# A song for my horse



## TabbyNeko (Aug 4, 2009)

This song doesn't rhyme at all, but this type of song doesn't have to. I was inspired by a song by my favorite band, but I wrote this for my horse, Taka-kun, who is traumatized because of a poor choice made by a stupid young rider.


_I had always dreamt of a future that would last forever_
_All these years it didn't fade_
_And I've finally found you, my love_
_But now I'm watching it all being crushed under the weight of time_

_You trusted me and only me_
_Enough that I could sleep by your side at night_
_I promised you that you wouldn't be hurt anymore_
_That you could learn to love again_

_I don't blame you for anything_
_You fought back but lost anyway_
_But this would be nothing more than a nightmare_
_If you knew your pain would be gone_

_The future isn't so bright now_
_But you can't give up just yet_
_For those who watch over you_
_For the ones you love and for yourself_

_You trusted me and only me_
_Enough that I could sleep by your side at night_
_I promised you that you wouldn't be hurt anymore_
_That you could learn to love again_

_Always remember that I love you_
_I would make this pain go away _
_But first you need to open your heart_
_And let me back in_

_Don't lose sight of yourself, my love_
_I couldn't say these words before_
_So I'll sing them to you right here_
_I still dream of that future that will last forever_


----------



## star struck (Apr 1, 2008)

Oh I love it! You are a very creative writer, and this song speaks volumes........ Good job.


----------



## Sunny06 (Jun 22, 2009)

Aw man, what happened to your horse? D:


----------



## TabbyNeko (Aug 4, 2009)

sunny06 said:


> Aw man, what happened to your horse? D:


An idiot girl who takes lessons at our stables didn't feel like riding her lesson horse so she decided to ride my 3 year old stallion. She showed toff by yanking on his mouth and kicking him hard, and he bolted through a fence and into a wire cow fence. He got all cut up and now we can't go near him or anything...he's going crazy and im really worried...


----------



## Sunny06 (Jun 22, 2009)

What was she thinking?! Obviously she wasn't. Yeah, I'd sue for sure. 3 year old stallion.. Did she have someone with her?


----------



## TabbyNeko (Aug 4, 2009)

sunny06 said:


> What was she thinking?! Obviously she wasn't. Yeah, I'd sue for sure. 3 year old stallion.. Did she have someone with her?

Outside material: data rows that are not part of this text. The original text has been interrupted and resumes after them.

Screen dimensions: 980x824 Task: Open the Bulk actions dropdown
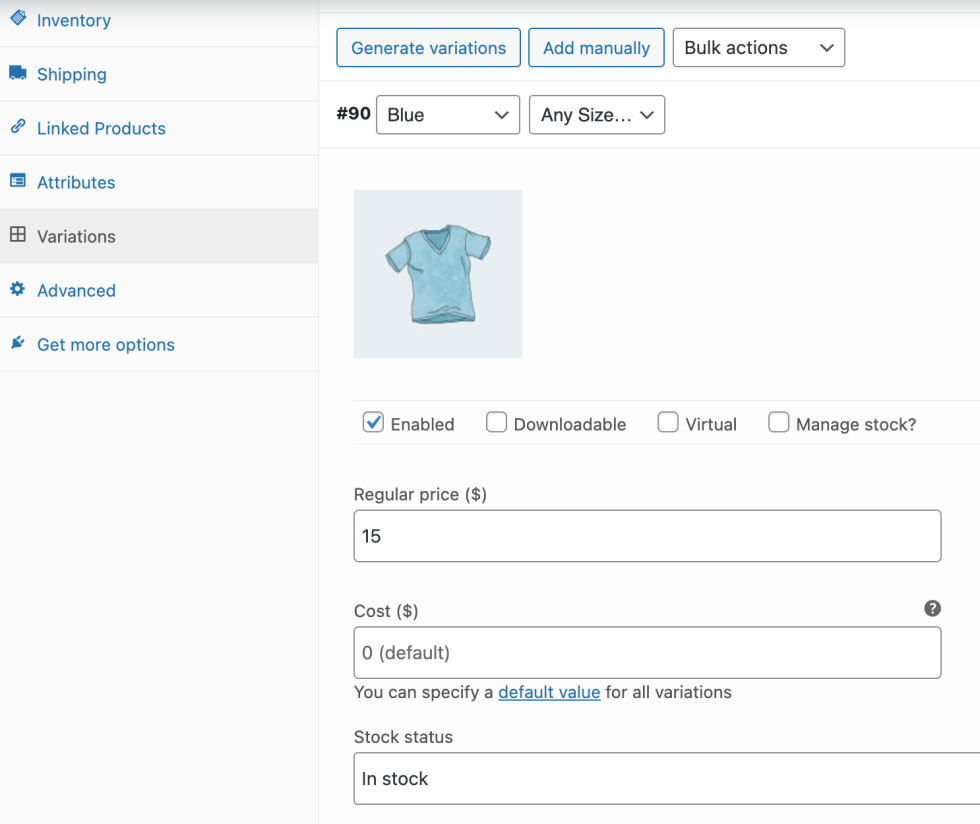[x=758, y=48]

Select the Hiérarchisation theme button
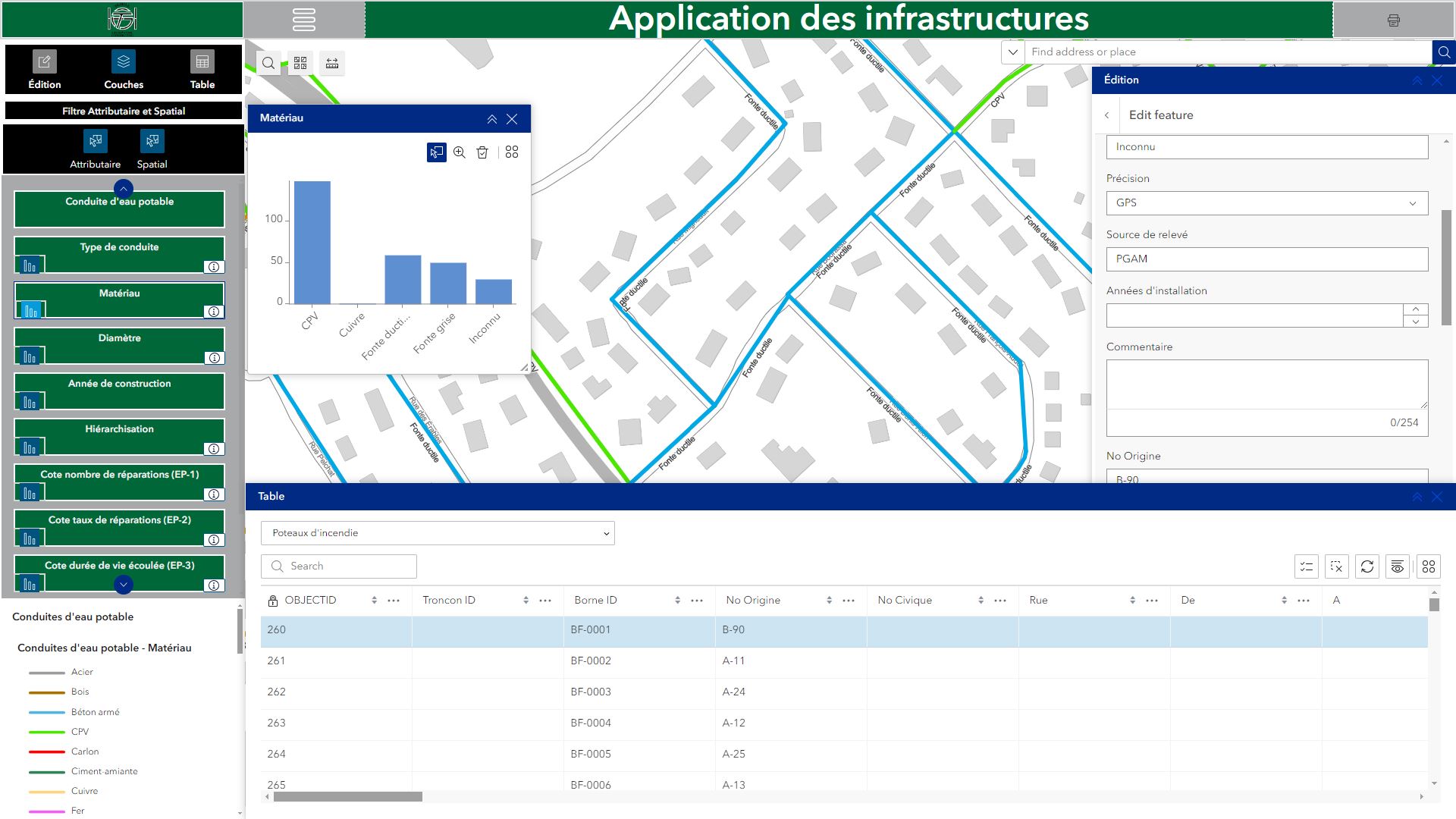pyautogui.click(x=120, y=429)
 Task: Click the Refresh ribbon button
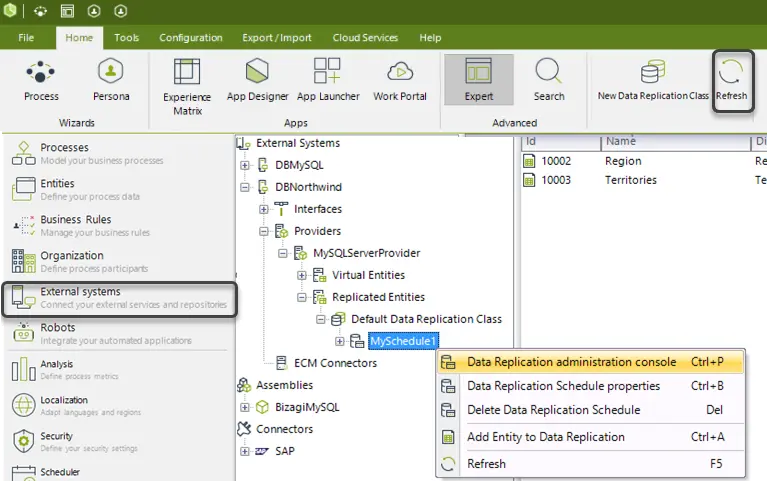pyautogui.click(x=731, y=81)
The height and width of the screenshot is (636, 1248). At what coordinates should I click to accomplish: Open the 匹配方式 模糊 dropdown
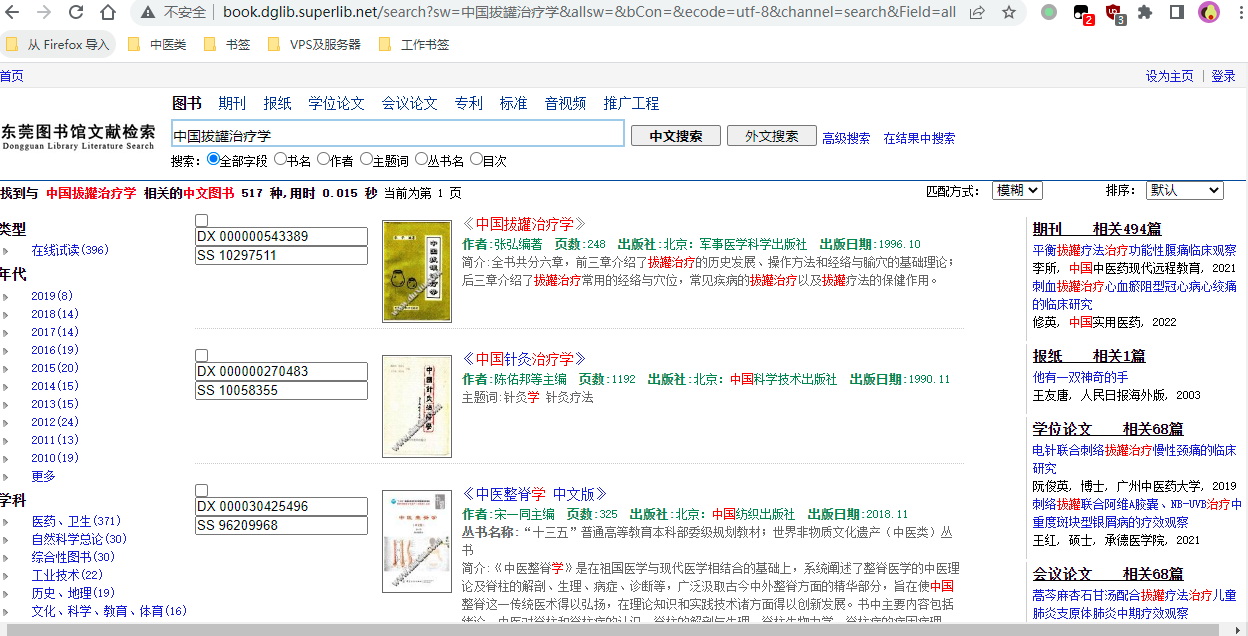tap(1016, 190)
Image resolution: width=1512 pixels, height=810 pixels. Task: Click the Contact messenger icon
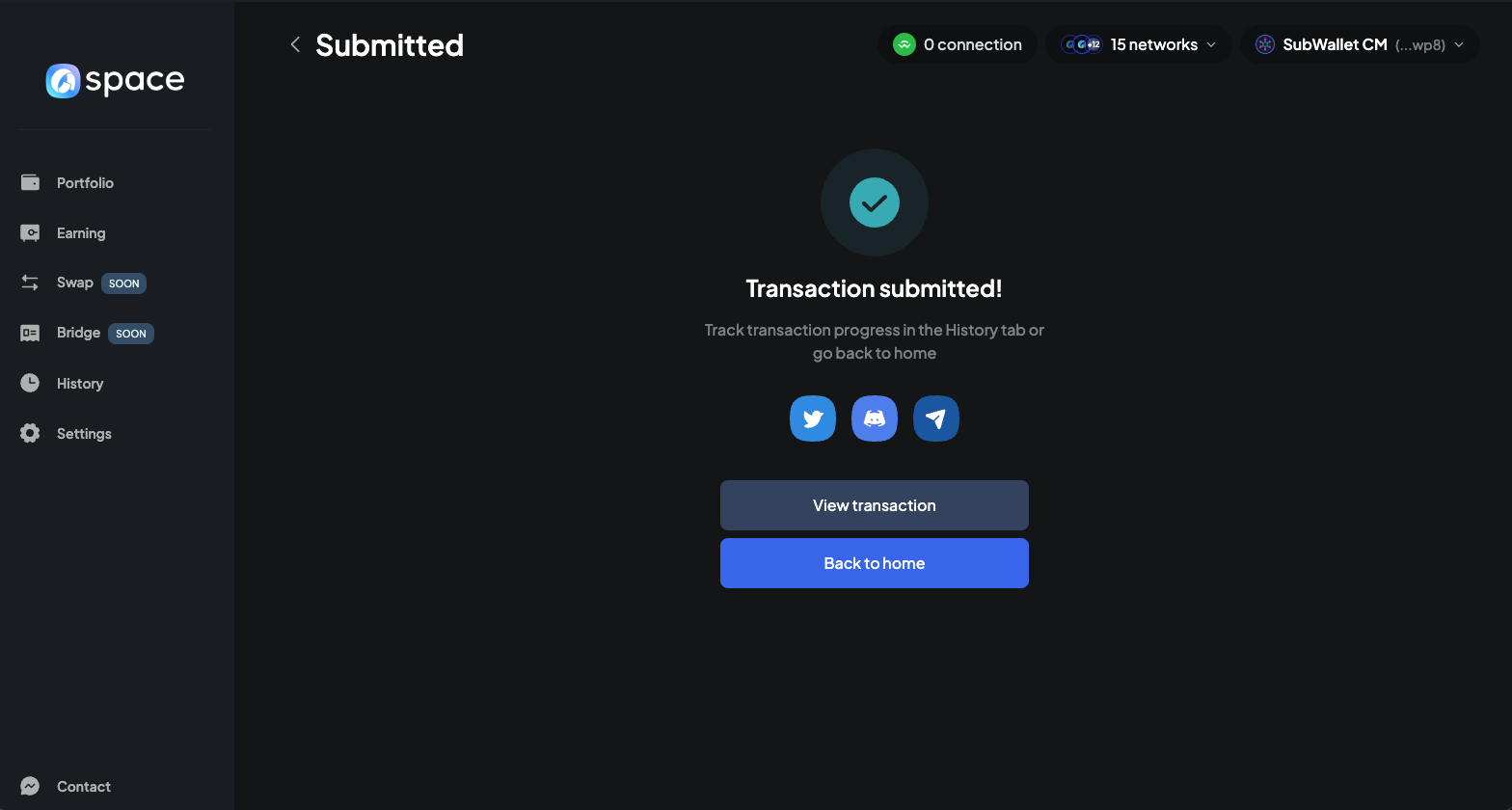[x=31, y=786]
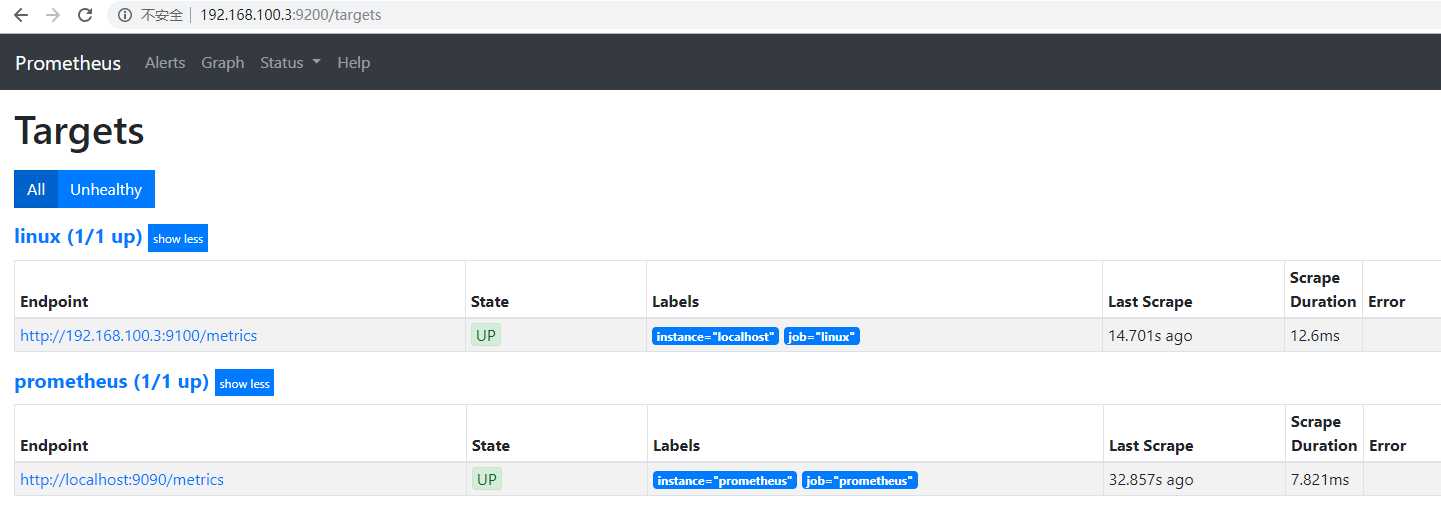The image size is (1441, 510).
Task: Click the instance="localhost" label badge
Action: [715, 337]
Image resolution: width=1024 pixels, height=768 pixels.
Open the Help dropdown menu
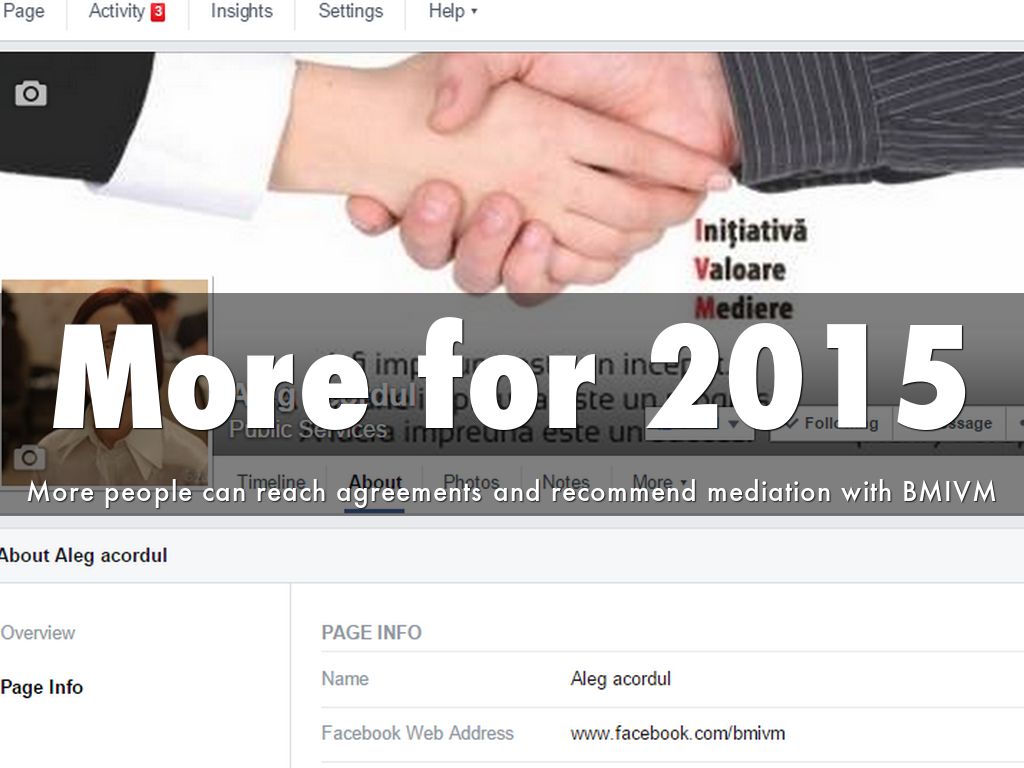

When she tacked him up, no, but her mom was there. She didn't do anything when I told her daughter to get off my horse. 

This was during a lesson, by the way.
There were 6 other kids there and a few parents.


----------



## Sunny06 (Jun 22, 2009)

She didn't listen?! SUE that woman!


----------



## TabbyNeko (Aug 4, 2009)

sunny06 said:


> She didn't listen?! SUE that woman!


We're going to court with it.
The kids like 12 so it should be easy.

The good part is I get to fight for my horse because I bought him with my own money.

I wish i could show you pictures of his injuries...


----------



## Sunny06 (Jun 22, 2009)

Yeah, I'd be interested.

Good luck with the case  I hope you win.


----------



## ChingazMyBoy (Apr 16, 2009)

sunny06 said:


> Yeah, I'd be interested.
> 
> Good luck with the case  I hope you win.


I second this! I really do hope everything turns out right for you and your horse, I can't imagine going threw what you are. I read your thread about it and it makes me sad that this girl didn't listen to you and it resaulted in your horse getting hurt and becoming afraid of the people that love him. I'm sure he will realize that you love him and that you or your vet are not going to hurt him. Please keep us updated.


----------



## lovemyponies (Jul 26, 2008)

TabbyNeko said:


> We're going to court with it.
> The kids like 12 so it should be easy.
> 
> The good part is I get to fight for my horse because I bought him with my own money.
> ...


 
No offense, but why can't you show pictures of his injuries?


----------



## savvylover112 (Jul 17, 2009)

i really hope everything turns out ok for you in the court and for you and your horse xxx


----------